On Friday, President Trump signed an executive order to expand offshore oil and gas drilling in federal waters and the outer continental shelf. It calls for a review of current five-year plan for oil and gas leases, and directs the secretary of the interior to establish a streamlined permitting process.
Under the order, the Trump administration will seek to reverse President Obama’s permanent removal of large areas of the Arctic and Atlantic oceans from all future oil and gas exploration, and the current plan that prohibit new lease sales off California’s coast through 2022.
At the signing ceremony, Trump said he was going to "lift the restrictions of American energy, and allow this wealth to pour into our communities.”
Central Coast lawmakers immediately denounced the executive order. Congressman Salud Carbajal (D-Santa Barbara) spoke on the House floor Friday.
"The Central Coast knows all too well the havoc wreaked from gas and oil platforms off our coast. We cannot afford another disastrous oil spill," Congressman Salud Carbajal said, adding that California’s coastal region generates over $1.9 trillion per year in GDP. "This Order poses a direct threat to our local tourism economies and the success of local businesses, which are undeniably tied to a clean coast and healthy thriving ocean ecosystems. "
“This executive order’s intent to expand offshore oil drilling could threaten our and our children’s way of life. Instead of endangering our pristine coastlines and healthy ocean, we should be supporting research for cleaner power and investing in renewable energy resources," said Congressman Jimmy Panetta (D-Carmel Valley) in a statement. "I will be vigilantly monitoring the implementation of this executive order and I will continue to fight against any attempts to reopen California’s coast to offshore oil drilling.”

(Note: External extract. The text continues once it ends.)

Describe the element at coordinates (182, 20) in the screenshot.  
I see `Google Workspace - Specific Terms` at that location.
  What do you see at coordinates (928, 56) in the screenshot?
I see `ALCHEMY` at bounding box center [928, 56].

At the state level, late Friday morning Santa Barbara state Senator Hannah-Beth Jackson announced she and other lawmakers are introducing legislation in response.
"For the past 30 years, we’ve had bipartisan support for a moratorium for further offshore oil drilling in federal waters off the coast of California," Jackson said. "Republican and Democratic administrations alike have understood and seen the wisdom from the risks posed by offshore oil development. "
Friday’s announced California bill would prohibit the State Lands Commission from approving any new leases in state waters. While the state can’t block what happens three miles and further off the coast in federal waters, they can block construction of the necessary pipelines and other shoreside infrastructure needed for new or expanded drilling.
In mid-November, Interior Secretary Sally Jewell released the federal government’s oil and gas leasing program for offshore federal waters through 2022. Under the plan, the Bureau of Ocean Energy Management would not sell leases to oil companies that involve new drilling off the coasts of Washington, Oregon and California, including federal waters from Hearst Castle to Point Conception. That program is currently in effect from 2017 through 2022, and is the target of the new executive order review.